The RNA genome of the virus encodes five genes whose order is highly conserved. These genes code for nucleoprotein (N), phosphoprotein (P), matrix protein (M), glycoprotein (G) and the viral RNA polymerase (L).The complete genome sequences range from 11,615 to 11,966 nt in length.”Because of containing the neutralizing epitopes which are the targets of vaccine-induced immunity, the glycoprotein can stimulate the organism to produce antibody against Rabies.

Sequence and Features

Assembly Compatibility:

10
COMPATIBLE WITH RFC[10]
12
COMPATIBLE WITH RFC[12]
21
INCOMPATIBLE WITH RFC[21]
Illegal XhoI site found at 510
23
COMPATIBLE WITH RFC[23]
25
COMPATIBLE WITH RFC[25]
1000
INCOMPATIBLE WITH RFC[1000]
Illegal BsaI site found at 1338
Illegal BsaI site found at 1357
Illegal BsaI.rc site found at 1564

RESULT

1.The recombinant strains which were trans formed with the plasmid pht-304 were inoculated into 5 ml LB broth containing 25μg erythromycin ml− 1, shaken at 37° C overnight, and then 100 ml LB medium supplemented with erythromycin was inoculated with 1 ml recombinant B.subtilis overnight culture.
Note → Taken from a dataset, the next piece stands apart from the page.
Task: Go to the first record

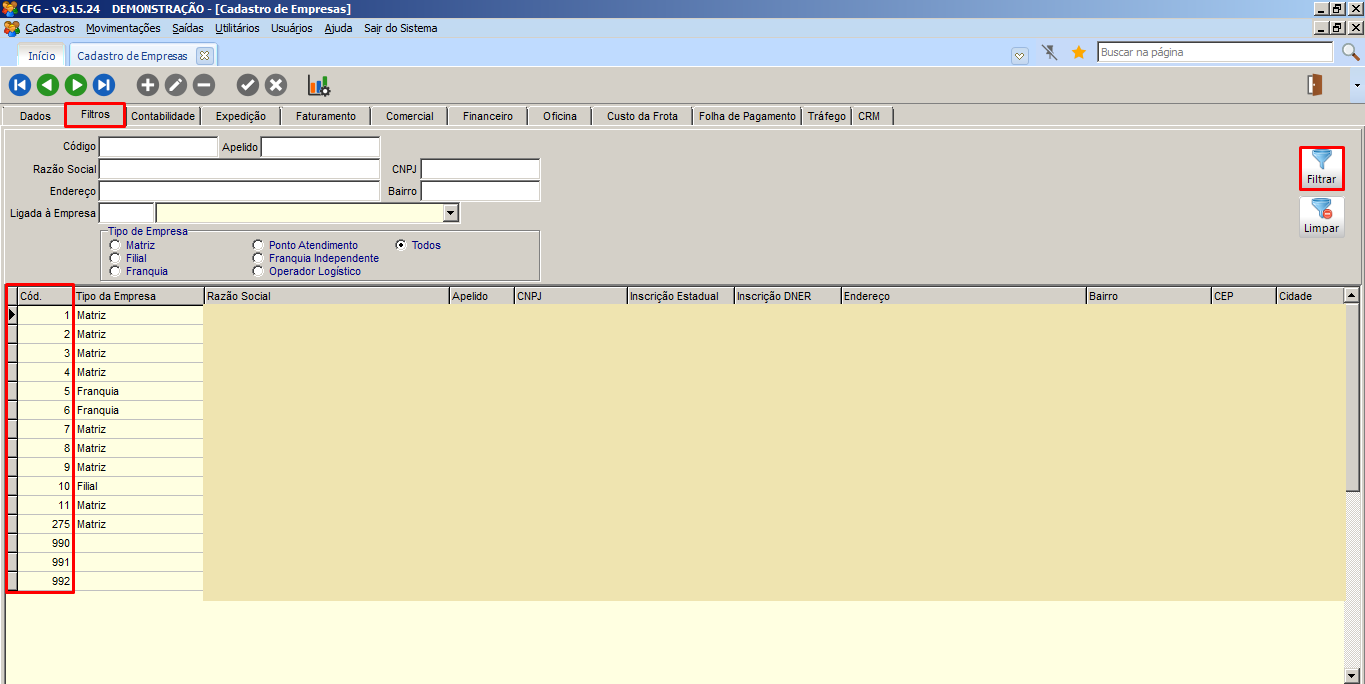Action: 20,85
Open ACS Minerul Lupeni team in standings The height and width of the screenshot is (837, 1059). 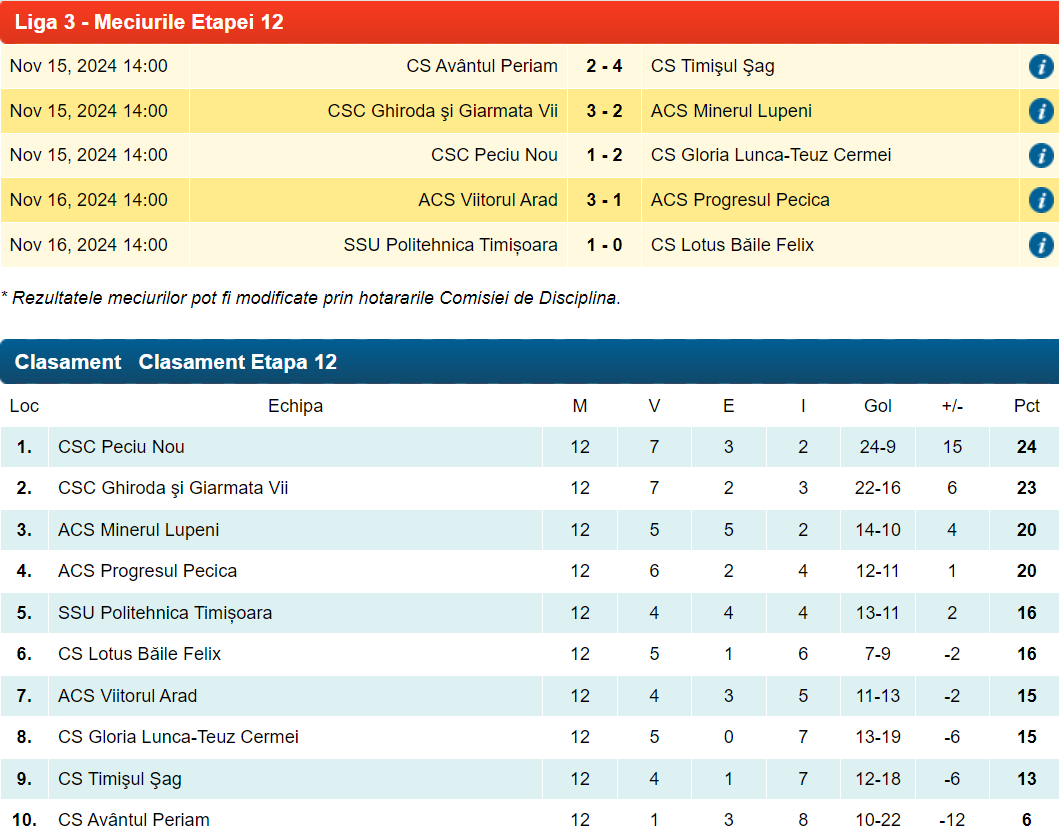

The cultures were grown at 37°C with shaking at 200 rpm for 10h,

2.The strains carrying only the pht-304 shuttle vector with no insert were used as controls.

3.The liquid culture was centrifuged at 10000× g for 10 min , and the cell-free supernatant was then concentrated with Millipore. 4.Add 20 ul 5XSDS sample buffer to 80 ul concentrated culture and heat 95°C for 10 minutes; 5. Load 20 μl onto 12% SDS-PAGE gel，80V for stacking gel , 120V for separation gel . 6. Make the gel for transfer in transfer buffer: 12V overnight, on ice. 7. Block the filter with blocking buffer for 1 hour at room temperature with gentle agitation on a platform shaker. 8. Discard blocking solution and immediately incubate filter with primary antibody. 9. Add 0.005 ml of primary antibody (1:5000) in to blocking solution. Incubate 2 hour at room temperature. with gentle agitation on a platform shaker. 10. Discard blocking solution and wash filter 3 times (5 minutes each time) with TBST. 11. Immediately incubate the filter with secondary antibody, add 0.003ml of secondary antibody solution (1:3000). 12. Incubate 1 – 2 hours at room temperature with gentle agitation. 13. Discard blocking solution and wash filter 3 times (5 minutes each time) with TBST. 14. Chemiluminescence for 1minute.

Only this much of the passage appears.